Task requirements:
[a] In the packed_matmul RFC, which existing linalg op covers the packing (MNmn += Mkmk * NKnk)?
[b] Continue the packed_matmul RFC, picking up right after its last sentence.

Document excerpt:

[RFC] Plan to introduce packed_matmul op and packing_map attr for flexible packing matmul representation in upstream mlir

[LongshengDu]

Motivation

Current linalg dialect only supports fixed input/output shapes for structured named matmul ops, if we want to define different packings for matmul op in existing framework, we have to add each one of them separately. Noticeably, there are a lot of packing method for matmuls and a lot of them are related to hardwares(BFMMLA,VNNI), even some simple packings requires more than a few ops to cover them, e.g. linalg.mmt4d is for (MNmn += Mkmk * NKnk), but for (MNmn += Mkmk * NKkn), etc, we there is no named op to represent. Fundamentally, we also want to avoid adding every single op for each combination.

Thus this post is presenting a new flexible linalg.packed_matmul op using linalg.packing_map attr to map different matmul packing that will help developer utilize named ops to represent matmuls to there needs.

Background

For a simple matmul with input/output shape: (M,N)+=(M,K)*(K,N), dims: A(0,1), B(0,1), C(0,1)
M is mapped as A(0) -> C(0)
N is mapped as B(1) -> C(1)
K is mapped as A(1) -> B(0)

3 iterations is required to carry out the calculation:

for (m : range(M))
  for (n : range(N))
    for (k : range(K))
      C[m, n] += A[m, k] + B[k, n]

For a packed matmul, it is known the 3 dimension M,N,K is presented inside the input/output shapes and if the mapping between 3 kind of dims are determined, the calculation can be finalized.

For example a VNNI packed matmul can be represent as: A(M,N,M0,N0) += A(M,K,M0,K01)*B(N,K,K0,N0,K1),
So for dims: A(0,1,2,3), B(0,1,2,3,4), C(0,1,2,3)
M is mapped as A(0) -> C(0); A(2) -> C(2)
N is mapped as B(0) -> C(1); B(3) -> C(3)
K is mapped as A(1) -> B(1); A(3) -> B(2, 4)

In this case, 7 iterations is required to carry out the calculation and can be represent as:

for (m : range(M))
  for (n : range(N))
    for (m0 : range(M0))
      for (n0 : range(N0))
        for (k : range(K))
          for (k0 : range(K0))
            for (k1 : range(K1))
              C[m, n, m0, n0] += A[m, k, m0, k0 * K1 + k1] + B[n, k, k0, n0, k1]

The linalg.packing_map Attr

e.g. in A[a,b] -> B[x,y,z], if dim [a] corresponding to dim [x]; dim [b] corresponding to packed dims [y,z].

Provided data:
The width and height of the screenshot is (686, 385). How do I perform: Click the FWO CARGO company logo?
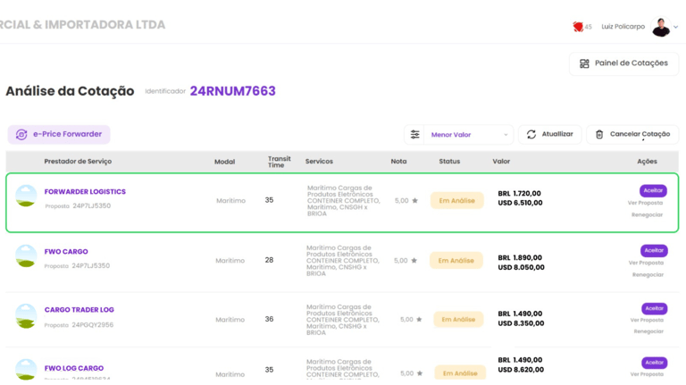pos(26,256)
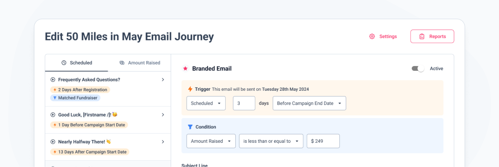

The results:
[a] linalg.mmt4d

[b]
We can express it as linalg.packing_map<[a] -> [x]>, linalg.packing_map<[b] -> [y,z]>, where dims mapping order is A -> B

linalg.packing_map is defined as an attr, it requires 2 int64 arrays params to represent a mapping between 2 sets of sorted indices.
It is needed to verify that one of them contain only 1 index, since multi-dims to multi-dims mapping is not allowed.
This will define a 1->N index set mapping, src is the 1 index, dst is the multi-dims index list.
Some helpers are provided to get the mapping order(first<-second or first->second) and mapping src/dst indices.

def PackingMapAttr : Linalg_Attr<"PackingMap", "packing_map"> {
  let parameters = (ins ArrayRefParameter<"uint64_t">:$first,
                        ArrayRefParameter<"uint64_t">:$second);

  let assemblyFormat = "`<` `[` $first `]` `->` `[` $second `]` `>`";

  let extraClassDeclaration = [{
    /// Index first is 0; Index second is 1
    unsigned getPackingSrcIndex();
    unsigned getPackingDstIndex();
    /// SrcDims.size() == 1; DstDims.size() >= 1
    ArrayRef<uint64_t> getPackingSrcDims();
    ArrayRef<uint64_t> getPackingDstDims();
  }];
}

The linalg.packed_matmul Op

linalg.packed_matmul is defined as a structured named op with LinalgOp Interface, it requires 2 input (A, B) and 1 init (C), the body computes u5(u1(c) + u2(u3(a) * u4(b))) .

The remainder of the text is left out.